I can’t think of one person who lives a life of absolute integrity. It is impossible. Some try, some wouldn’t know the meaning of the word, and most, like me, are caught in the middle. The problem is, when you are caught in the middle, and you know it, you are living the life of a hypocrite. That is my ‘conundrum’ as David Owen would put it.

Ultimately, through a process of self reflection we get to know what it is that makes us tick on a personal level. It becomes an intuitive and a gut level understanding of what we believe in and in contrast what we think is complete rubbish. Self reflection and self awareness are the two things that really bring out the hypocrite in us all.

I would like nothing more than to live a simpler life, not constantly paying for things I don’t really want or need, not bogged down by the mundane everyday fight against the machine. But I don’t do anything about it really. I don’t think many do. I complain and moan, I pay my bills and get up early on cold dark rainy days for the privilege of going to sit in an office and stare at a computer, doing things that don’t really mean a great deal in the scheme of things – at least not in my scheme of things at any rate. I suspect many feel the same, regardless of occupation.

Because at the end of the day, what is actually important is to live a life of personal meaning and fulfilment if you can. Surely, given that we all end up in the ground one way or another, and that we are actually alive on the earth for an incredibly short period of time that should be the only real goal? The fact that we take the absolute incredible event of our planet even containing life in what seems to date to be a pretty sterile universe, and that our birth and existence is both an amazing privilege and an incredible fluke, not a right and a destiny as so many seem to believe, it is beyond belief that we put up with the boredom and inanity of it all on a day in day out basis and call it normal!
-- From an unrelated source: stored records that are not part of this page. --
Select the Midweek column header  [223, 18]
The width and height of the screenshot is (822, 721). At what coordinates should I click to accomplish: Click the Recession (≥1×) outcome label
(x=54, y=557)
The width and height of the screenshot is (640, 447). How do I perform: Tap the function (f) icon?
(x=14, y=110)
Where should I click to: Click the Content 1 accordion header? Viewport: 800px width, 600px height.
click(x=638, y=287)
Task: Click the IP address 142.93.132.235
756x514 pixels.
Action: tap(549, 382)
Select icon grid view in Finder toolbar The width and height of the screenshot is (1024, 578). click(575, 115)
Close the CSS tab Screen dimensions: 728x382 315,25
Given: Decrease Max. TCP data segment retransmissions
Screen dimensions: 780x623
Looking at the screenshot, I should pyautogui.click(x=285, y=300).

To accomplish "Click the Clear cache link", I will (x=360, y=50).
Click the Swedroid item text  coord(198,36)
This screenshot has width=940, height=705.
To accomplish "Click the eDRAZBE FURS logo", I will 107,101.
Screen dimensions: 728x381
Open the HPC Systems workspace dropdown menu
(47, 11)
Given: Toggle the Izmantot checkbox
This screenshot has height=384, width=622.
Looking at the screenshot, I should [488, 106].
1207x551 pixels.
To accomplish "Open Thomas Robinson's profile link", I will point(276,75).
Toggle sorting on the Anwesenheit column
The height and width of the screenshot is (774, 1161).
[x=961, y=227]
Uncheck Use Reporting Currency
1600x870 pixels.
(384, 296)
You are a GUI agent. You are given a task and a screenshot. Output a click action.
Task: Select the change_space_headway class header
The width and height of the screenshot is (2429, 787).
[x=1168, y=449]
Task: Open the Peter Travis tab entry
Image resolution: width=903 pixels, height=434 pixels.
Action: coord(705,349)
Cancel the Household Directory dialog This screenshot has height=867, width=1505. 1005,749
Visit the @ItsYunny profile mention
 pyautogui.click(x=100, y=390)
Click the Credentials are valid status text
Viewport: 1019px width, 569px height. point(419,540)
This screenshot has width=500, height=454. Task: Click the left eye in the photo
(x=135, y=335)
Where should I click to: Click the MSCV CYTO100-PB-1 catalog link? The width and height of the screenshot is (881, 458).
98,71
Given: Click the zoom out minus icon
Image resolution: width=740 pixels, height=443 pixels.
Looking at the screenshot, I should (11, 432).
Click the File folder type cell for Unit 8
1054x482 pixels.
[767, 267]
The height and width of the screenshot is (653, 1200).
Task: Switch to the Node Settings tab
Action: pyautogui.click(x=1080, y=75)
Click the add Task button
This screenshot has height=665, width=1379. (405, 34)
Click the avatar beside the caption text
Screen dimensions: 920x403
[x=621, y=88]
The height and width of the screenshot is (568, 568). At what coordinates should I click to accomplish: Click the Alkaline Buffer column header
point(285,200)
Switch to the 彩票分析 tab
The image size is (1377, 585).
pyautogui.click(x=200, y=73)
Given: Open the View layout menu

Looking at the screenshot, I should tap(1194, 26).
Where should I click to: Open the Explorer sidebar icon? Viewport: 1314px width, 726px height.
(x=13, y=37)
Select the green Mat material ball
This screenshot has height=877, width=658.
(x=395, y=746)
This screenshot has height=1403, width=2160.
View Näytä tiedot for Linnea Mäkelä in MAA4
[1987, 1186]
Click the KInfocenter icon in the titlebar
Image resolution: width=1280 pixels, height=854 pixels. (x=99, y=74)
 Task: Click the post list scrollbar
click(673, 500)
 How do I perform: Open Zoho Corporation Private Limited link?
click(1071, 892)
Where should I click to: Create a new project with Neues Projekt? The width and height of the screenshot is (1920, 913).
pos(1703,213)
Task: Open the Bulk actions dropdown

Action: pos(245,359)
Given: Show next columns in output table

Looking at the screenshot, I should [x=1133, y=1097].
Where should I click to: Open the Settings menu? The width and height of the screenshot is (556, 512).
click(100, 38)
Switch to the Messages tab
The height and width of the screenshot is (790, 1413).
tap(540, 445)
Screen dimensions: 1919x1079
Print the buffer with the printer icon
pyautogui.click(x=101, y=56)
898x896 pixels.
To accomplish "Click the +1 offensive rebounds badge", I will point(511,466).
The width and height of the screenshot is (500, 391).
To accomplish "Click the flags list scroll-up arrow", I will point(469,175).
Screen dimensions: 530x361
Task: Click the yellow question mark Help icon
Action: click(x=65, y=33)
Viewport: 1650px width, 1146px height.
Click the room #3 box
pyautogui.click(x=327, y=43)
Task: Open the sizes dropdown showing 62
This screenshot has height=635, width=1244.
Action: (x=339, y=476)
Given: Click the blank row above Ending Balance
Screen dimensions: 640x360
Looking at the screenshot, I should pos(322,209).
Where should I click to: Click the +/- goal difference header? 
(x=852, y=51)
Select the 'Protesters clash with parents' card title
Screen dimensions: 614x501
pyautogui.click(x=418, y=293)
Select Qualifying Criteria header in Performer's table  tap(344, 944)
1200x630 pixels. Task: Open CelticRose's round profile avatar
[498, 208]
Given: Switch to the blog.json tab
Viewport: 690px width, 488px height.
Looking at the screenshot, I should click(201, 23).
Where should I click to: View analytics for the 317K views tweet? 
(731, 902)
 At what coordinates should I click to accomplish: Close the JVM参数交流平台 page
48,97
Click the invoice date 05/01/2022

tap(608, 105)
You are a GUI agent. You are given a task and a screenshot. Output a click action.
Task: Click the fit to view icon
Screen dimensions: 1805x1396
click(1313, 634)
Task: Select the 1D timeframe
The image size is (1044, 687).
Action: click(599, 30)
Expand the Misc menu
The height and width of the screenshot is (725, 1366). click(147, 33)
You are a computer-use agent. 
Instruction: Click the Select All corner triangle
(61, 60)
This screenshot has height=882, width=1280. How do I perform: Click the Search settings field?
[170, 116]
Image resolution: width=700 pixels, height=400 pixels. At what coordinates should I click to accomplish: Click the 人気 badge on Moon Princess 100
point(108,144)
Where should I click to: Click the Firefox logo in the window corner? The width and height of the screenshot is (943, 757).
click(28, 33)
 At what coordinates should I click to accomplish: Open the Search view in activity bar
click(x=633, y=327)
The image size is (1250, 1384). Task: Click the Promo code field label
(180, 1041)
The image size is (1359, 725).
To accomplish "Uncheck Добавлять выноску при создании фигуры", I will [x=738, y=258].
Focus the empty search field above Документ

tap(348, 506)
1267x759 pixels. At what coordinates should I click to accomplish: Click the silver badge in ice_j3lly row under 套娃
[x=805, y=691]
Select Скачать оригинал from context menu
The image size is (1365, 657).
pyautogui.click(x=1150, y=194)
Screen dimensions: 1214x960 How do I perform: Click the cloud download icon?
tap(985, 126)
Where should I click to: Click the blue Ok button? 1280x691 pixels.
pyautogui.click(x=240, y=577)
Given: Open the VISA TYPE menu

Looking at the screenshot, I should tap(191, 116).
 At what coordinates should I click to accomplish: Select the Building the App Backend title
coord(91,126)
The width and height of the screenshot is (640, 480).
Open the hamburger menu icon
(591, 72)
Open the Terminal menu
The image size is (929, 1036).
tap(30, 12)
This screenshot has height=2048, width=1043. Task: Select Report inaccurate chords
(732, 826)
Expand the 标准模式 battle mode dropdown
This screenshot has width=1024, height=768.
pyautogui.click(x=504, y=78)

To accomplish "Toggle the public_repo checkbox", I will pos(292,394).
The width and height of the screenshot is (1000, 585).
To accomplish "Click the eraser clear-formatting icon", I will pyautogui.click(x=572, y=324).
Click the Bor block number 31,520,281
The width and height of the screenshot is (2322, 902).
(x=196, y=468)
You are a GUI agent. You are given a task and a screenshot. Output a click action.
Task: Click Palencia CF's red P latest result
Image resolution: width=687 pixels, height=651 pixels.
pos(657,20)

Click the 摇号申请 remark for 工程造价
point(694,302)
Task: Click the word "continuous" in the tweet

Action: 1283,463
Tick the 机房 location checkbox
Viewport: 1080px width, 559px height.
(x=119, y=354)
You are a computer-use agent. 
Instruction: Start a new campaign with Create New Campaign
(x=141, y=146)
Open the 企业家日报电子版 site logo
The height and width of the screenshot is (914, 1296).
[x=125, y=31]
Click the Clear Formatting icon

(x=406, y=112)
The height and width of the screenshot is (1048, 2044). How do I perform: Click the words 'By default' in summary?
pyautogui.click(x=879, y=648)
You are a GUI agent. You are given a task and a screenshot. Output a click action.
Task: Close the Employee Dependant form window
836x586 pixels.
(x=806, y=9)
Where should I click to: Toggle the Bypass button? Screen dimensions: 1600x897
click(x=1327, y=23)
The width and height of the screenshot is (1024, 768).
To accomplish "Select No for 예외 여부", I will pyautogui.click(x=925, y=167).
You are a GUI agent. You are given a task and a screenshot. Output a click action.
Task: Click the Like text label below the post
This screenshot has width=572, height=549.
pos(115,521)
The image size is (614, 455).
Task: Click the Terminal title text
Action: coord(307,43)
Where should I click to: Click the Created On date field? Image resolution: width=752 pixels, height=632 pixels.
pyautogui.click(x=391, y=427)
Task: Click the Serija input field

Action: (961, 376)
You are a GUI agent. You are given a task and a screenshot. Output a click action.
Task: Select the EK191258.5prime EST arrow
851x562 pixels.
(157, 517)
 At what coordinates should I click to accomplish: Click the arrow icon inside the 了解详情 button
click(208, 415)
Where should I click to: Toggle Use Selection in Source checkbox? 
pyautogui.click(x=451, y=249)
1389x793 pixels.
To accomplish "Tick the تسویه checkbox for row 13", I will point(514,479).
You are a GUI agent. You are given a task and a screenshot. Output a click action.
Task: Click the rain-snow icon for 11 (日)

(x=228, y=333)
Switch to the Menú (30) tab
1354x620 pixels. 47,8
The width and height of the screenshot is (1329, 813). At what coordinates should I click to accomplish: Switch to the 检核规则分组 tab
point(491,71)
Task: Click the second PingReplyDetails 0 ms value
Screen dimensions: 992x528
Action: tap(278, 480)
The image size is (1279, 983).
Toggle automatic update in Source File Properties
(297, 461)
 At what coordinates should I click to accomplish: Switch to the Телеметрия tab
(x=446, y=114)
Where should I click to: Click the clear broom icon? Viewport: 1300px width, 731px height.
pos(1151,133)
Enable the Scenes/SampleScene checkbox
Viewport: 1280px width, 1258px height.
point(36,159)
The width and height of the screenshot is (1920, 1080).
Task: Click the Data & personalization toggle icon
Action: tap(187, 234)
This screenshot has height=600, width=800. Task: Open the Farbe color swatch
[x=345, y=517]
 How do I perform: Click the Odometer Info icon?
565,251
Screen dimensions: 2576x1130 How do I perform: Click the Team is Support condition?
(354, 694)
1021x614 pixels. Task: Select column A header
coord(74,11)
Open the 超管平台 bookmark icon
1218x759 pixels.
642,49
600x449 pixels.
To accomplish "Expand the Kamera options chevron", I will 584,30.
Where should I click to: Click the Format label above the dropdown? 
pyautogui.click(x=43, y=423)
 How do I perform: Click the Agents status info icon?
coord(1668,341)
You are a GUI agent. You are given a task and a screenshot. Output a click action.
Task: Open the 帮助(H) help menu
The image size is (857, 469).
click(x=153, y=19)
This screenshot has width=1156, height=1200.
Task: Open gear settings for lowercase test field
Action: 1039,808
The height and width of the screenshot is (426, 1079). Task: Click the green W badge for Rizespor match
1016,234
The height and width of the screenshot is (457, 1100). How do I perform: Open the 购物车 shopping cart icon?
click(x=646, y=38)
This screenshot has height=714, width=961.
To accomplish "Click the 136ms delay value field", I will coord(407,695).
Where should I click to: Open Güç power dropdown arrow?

I would like to live a life of integrity that will leave the planet in good shape for future generations and I don’t. My social circle discusses climate change, planetary degradation, soil fertility loss, species loss and all of these things ad nauseum. But we discuss them in fossil fuel powered meetings, over fossil fuel powered intensively farmed food, in fossil fuel powered homes, in our cars, in offices that have the lights on 24/7, in aeroplanes, with our feet resting on rainforest hardwood coffee tables, while scraping tonnes and tonnes of leftover food into bins destined for landfill.

The hypocrisy of it all.

What would a life well lived minus the hyperbole and hypocrisy look like? Would we recognise it? Would it inspire us or scare us? Would we want it if it was really an option?

Research has shown us that over a certain level of material wealth our net happiness plateaus out. Who would be game to test that theory coming from the western pattern of massive over-consumption and capitalisation?

Anyone game to lose the debt and credit cards, and latest gadgets for a simpler conscious life?